Yeah, so far I've been lucky that my customers don't park in the way of my plow. Though one customer parks his pop-up camper in the worst possible spot, but he doesn't really have any other placed to put it, so I just work around it. I've come really close to hitting it several times.

Another question: do you have your customers sign a damage wavier, in case you damage any of their property?


----------



## Randall Ave (Oct 29, 2014)

JohnnyRockies said:


> Is this your policy no matter what? If so, why?


My opinion, you should choose when you go out and plow, not the customer. Those drives, do them every few inches, easier on your truck. And I'd raise the price.


----------



## sota (Jan 31, 2011)

JohnnyRockies said:


> Yeah, so far I've been lucky that my customers don't park in the way of my plow. Though one customer parks his pop-up camper in the worst possible spot, but he doesn't really have any other placed to put it, so I just work around it. I've come really close to hitting it several times.
> 
> Another question: do you have your customers sign a damage wavier, in case you damage any of their property?


Since I work for someone else, that's all his problem. 
I've called him a couple times and told him I'm refusing to a do a driveway, because someone parked stupidly on it. I won't risk hitting something or damaging my equipment. We'll sometimes do a courtesy knock and see if they'll want to move out of the way, but if they say no or don't answer, fugettaboutit. It's amazing sometimes how little common sense some people have, and can't seem to look at their property and go "where's the best place I can put my stuff and make it as easy as possible for me or anyone else to clear as much as possible of snow?" I know... common sense ain't so common.


----------



## EWSplow (Dec 4, 2012)

JohnnyRockies said:


> This sounds reasonable to me. I'll just tell them that I won't do on-call anymore because it makes my regular route more difficult, in addition to the fact that their driveway is by far the hardest driveway I've ever seen.
> 
> Do you guys usually do a 3" trigger?


Almost all of mine are 1" trigger. I have a couple 2" and a couple 3". I haven't signed up a new client with a trigger more than 1" in nearly a decade.


----------



## JohnnyRockies (Oct 16, 2020)

EWSplow said:


> Almost all of mine are 1" trigger. I have a couple 2" and a couple 3". I haven't signed up a new client with a trigger more than 1" in nearly a decade.

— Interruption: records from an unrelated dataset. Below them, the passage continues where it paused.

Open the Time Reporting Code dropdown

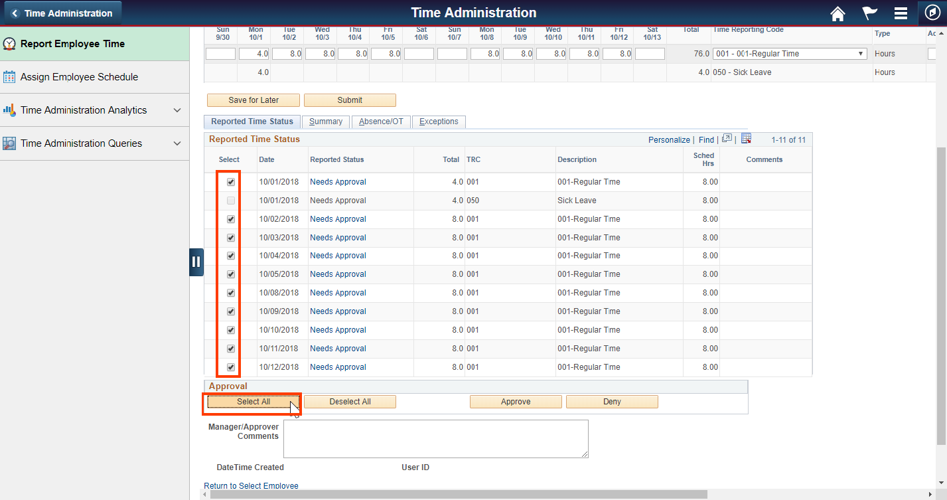[859, 53]
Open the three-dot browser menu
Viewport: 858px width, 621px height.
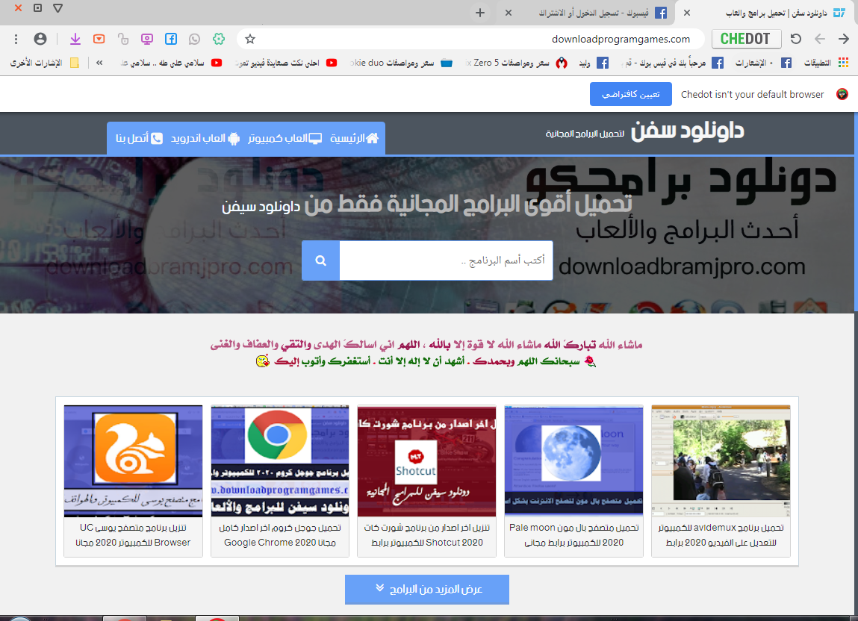pyautogui.click(x=16, y=39)
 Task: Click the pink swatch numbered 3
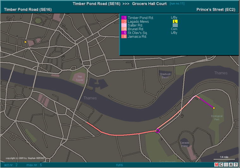(x=124, y=25)
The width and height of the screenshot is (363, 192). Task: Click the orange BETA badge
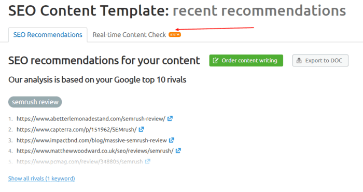(175, 35)
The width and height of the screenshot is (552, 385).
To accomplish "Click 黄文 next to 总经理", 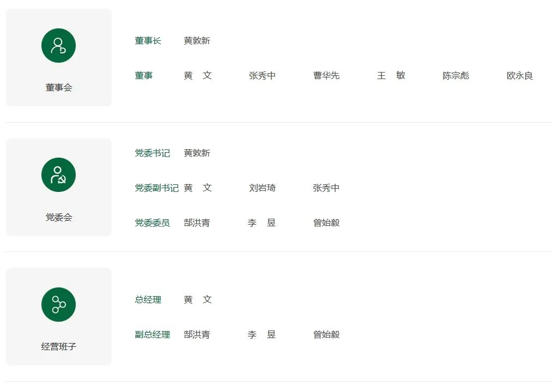I will tap(197, 299).
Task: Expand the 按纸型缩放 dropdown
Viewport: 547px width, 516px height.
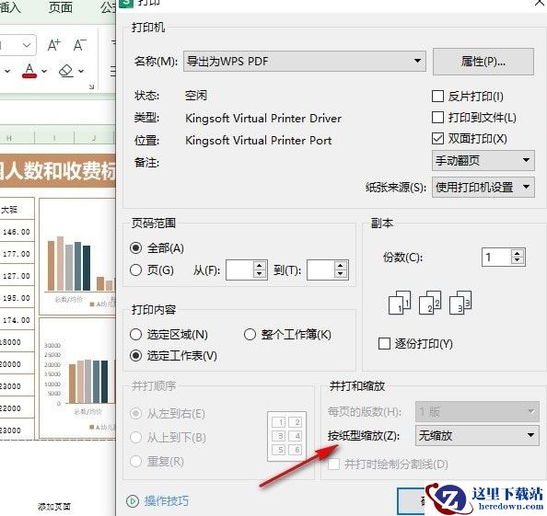Action: click(477, 435)
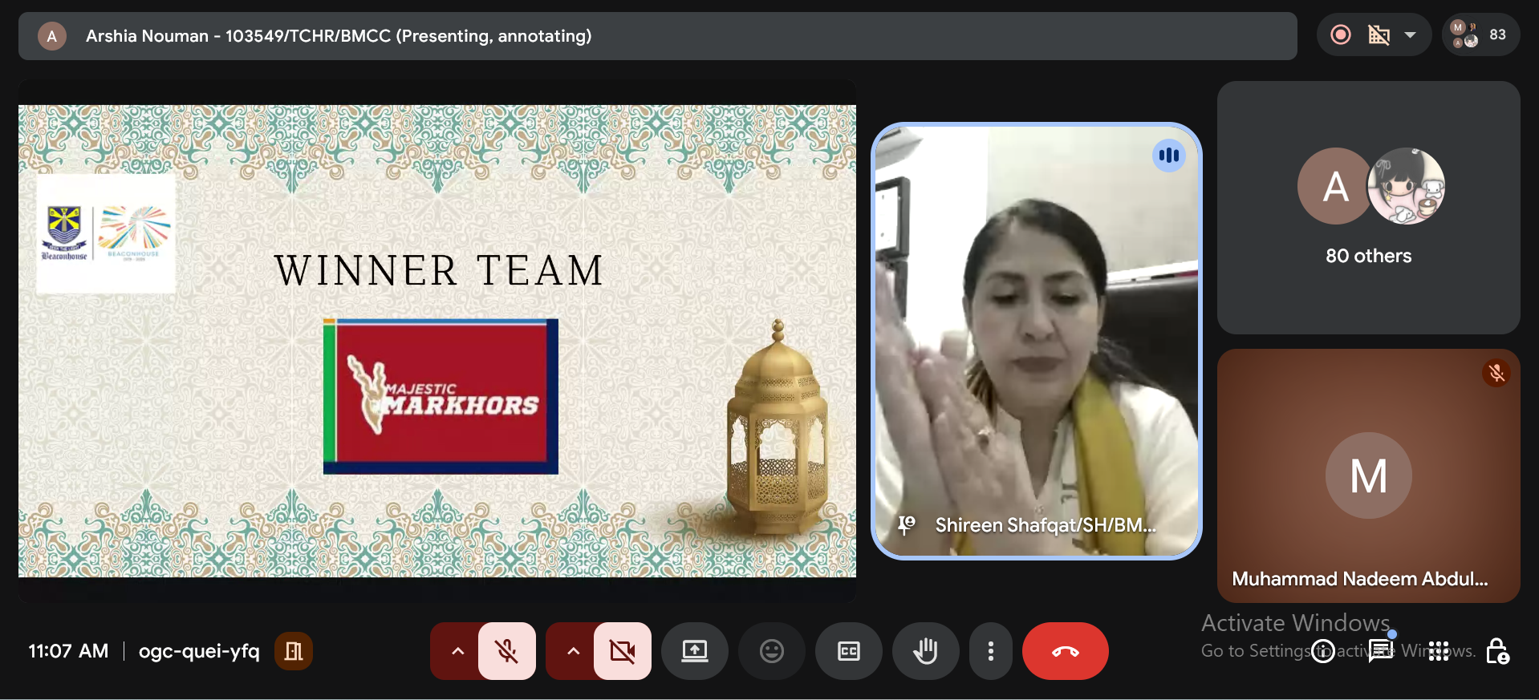Leave the call with the red button
Image resolution: width=1539 pixels, height=700 pixels.
[1066, 651]
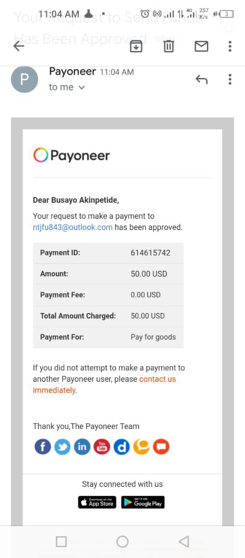
Task: Open the ntjfu843@outlook.com email link
Action: pos(72,227)
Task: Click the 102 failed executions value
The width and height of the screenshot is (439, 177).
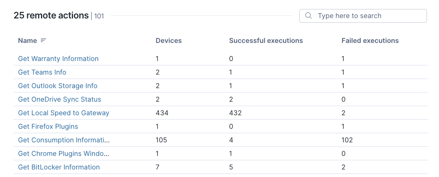Action: point(347,140)
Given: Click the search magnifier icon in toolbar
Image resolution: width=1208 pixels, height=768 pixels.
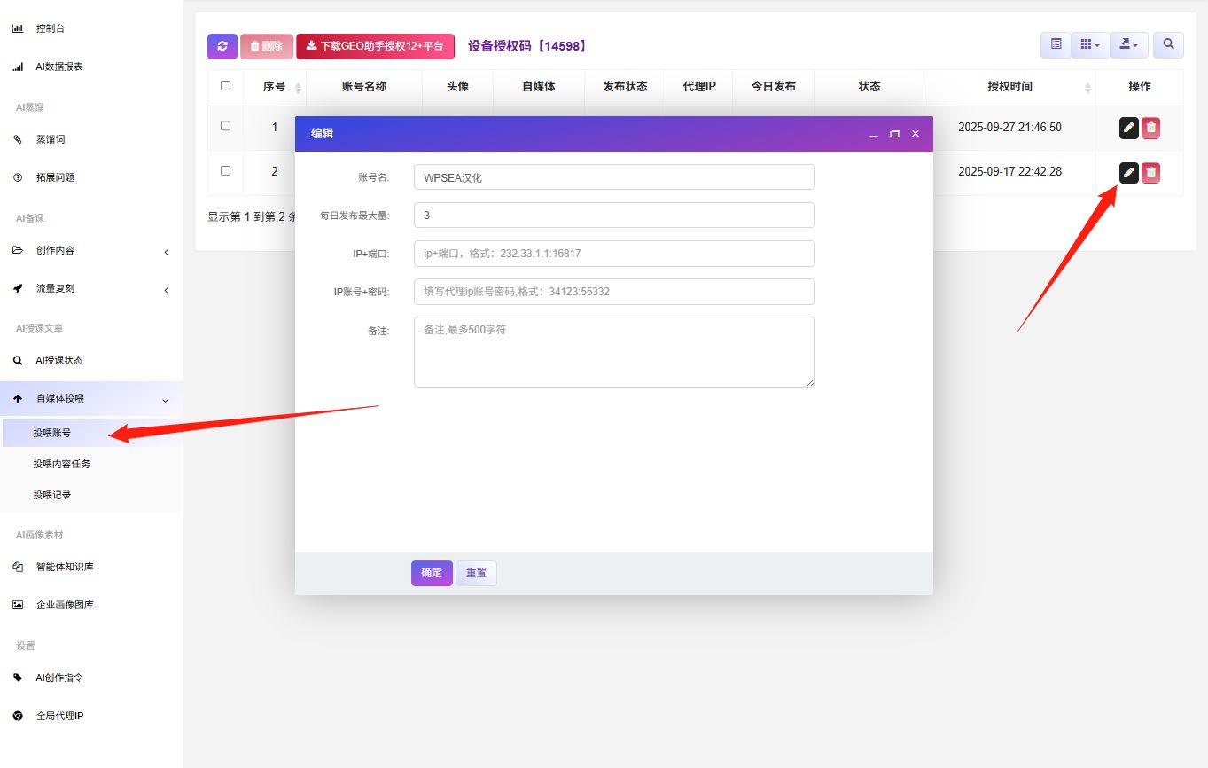Looking at the screenshot, I should (x=1168, y=44).
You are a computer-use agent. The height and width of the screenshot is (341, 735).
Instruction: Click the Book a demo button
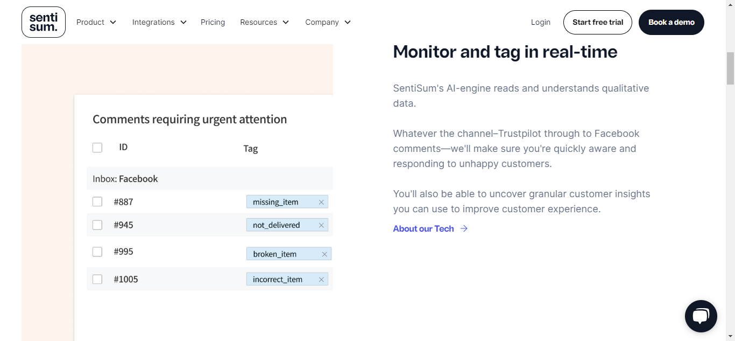671,22
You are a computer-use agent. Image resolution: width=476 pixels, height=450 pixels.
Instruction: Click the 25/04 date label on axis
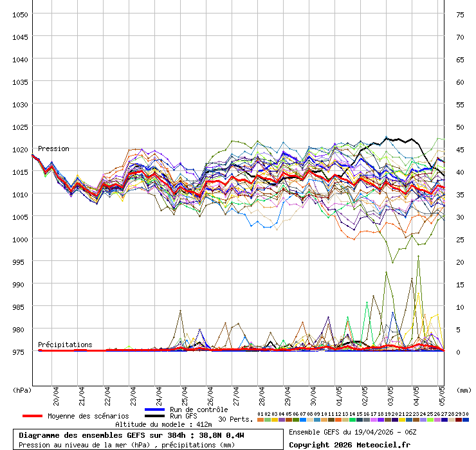(x=184, y=394)
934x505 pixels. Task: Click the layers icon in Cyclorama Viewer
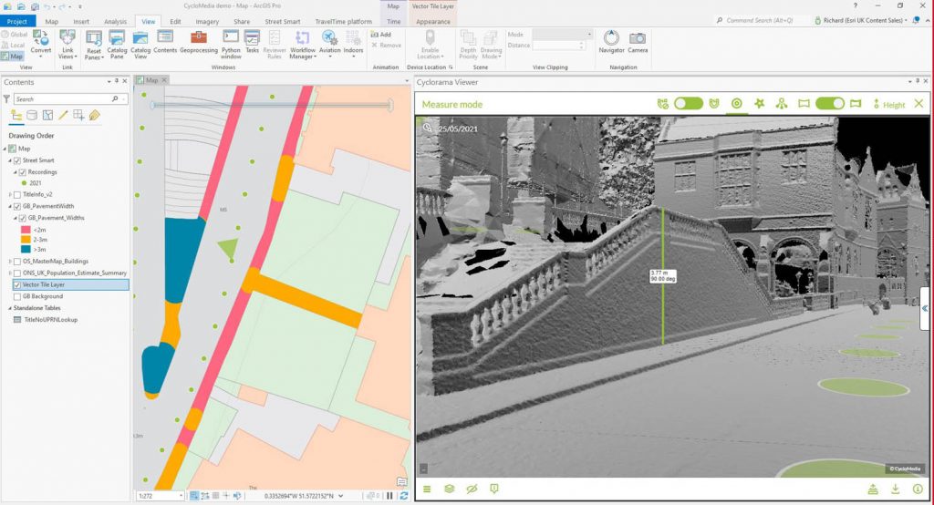pos(450,490)
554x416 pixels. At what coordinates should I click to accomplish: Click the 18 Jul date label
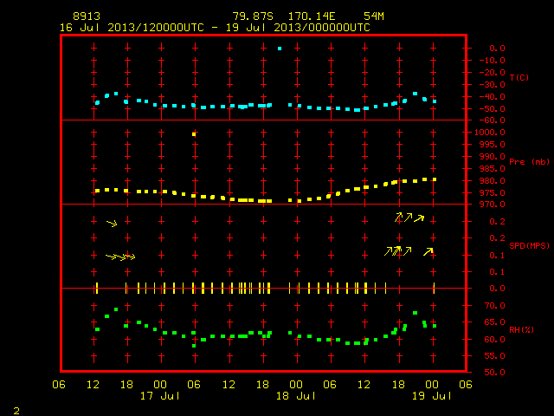coord(296,396)
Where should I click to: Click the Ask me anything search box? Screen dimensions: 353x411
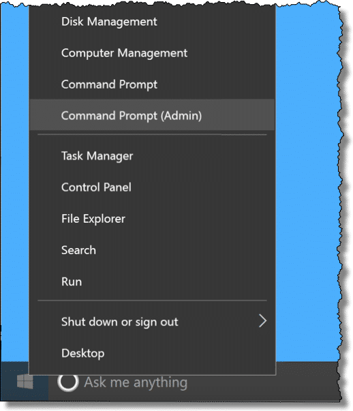[x=194, y=382]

I think on paved drives or a paved lot, it makes sense to set the trigger low, 1 or 2 inches just because is can get compacted and turn to ice quicker. But for dirt/gravel drives, doesn't 3" seem more reasonable?


----------



## sota (Jan 31, 2011)

you tear the hell out of a dirt/gravel drive even more with the added down pressure created by the built up snow on the blade. even my rounded edge can't stop that, and snow shoes only help so much. plus you're already traction compromised, so that added weight makes it even more likely to spin tires and tear stuff up even more.


----------



## leolkfrm (Mar 11, 2010)

what about a seasonal price you are happy with?


----------



## Kvston (Nov 30, 2019)

JohnnyRockies said:


> So, most of my plow accounts are commercial parking lots. But there are two that are residential, and they happen to be my neighbors.
> 
> The two driveways are each about a quarter mile long, dirt and very steep and technical. One year I even had to chain up and that was a pain. I've been doing these driveways for 3 years now. Prior to that, there has been a whole mess of plow guys that came, saw, and gtfo due to the difficulty. These driveways are hard on my truck and plow and they are both high risk for getting stuck.
> 
> ...


I struggle with the same question you raise Johnny. The real question is not I'm I going to make my neighbor mad. That is the question you're worried about. The real question is how much money do you have into your plow rig and how much money do you have waiting on the rest of your accounts. If you get stuck off the edge of one of those driveways or if you damage one of your plow rigs how much does that cost you? My advice is to look at these accounts with a grain of salt. Just because it's an opportunity does not mean it's the right opportunity. The jobs you get are just as important as the jobs you don't. Be smart.


----------



## BUFF (Dec 24, 2009)

JohnnyRockies said:


> I think on paved drives or a paved lot, it makes sense to set the trigger low, 1 or 2 inches just because is can get compacted and turn to ice quicker. But for dirt/gravel drives, doesn't 3" seem more reasonable?


Sound like in your original post these driveways are in the mtns or foothills. If so are they on the sunny side or shaded side, is ice build up an issue from thaw/freeze cycles?
Can I ask your general location?
The "On Call" service has to go for you're route planning. I had a customer do that with me when there was too much snow for his lawn tractor to handle and then they would complain why it took so long to get to their driveway. Half way through the season I told them there's no way I could service them by being "On Call" and they needed to commit to being serviced when trigger was hit or find someone else. 
The dirt/gravel driveways I had were 4" triggers which is real common. Heck I don't plow my dirt/gravel driveway unless there's 5-6".


----------



## thelettuceman (Nov 23, 2010)

I would up the rate but >>>>> ask them to get other bids just to verify that you are NOT GREEDY. Maybe someone will low ball them and get you out of this mess. I do not plow anymore but I feel your pain and your truck's pain. Good Luck / Rick


----------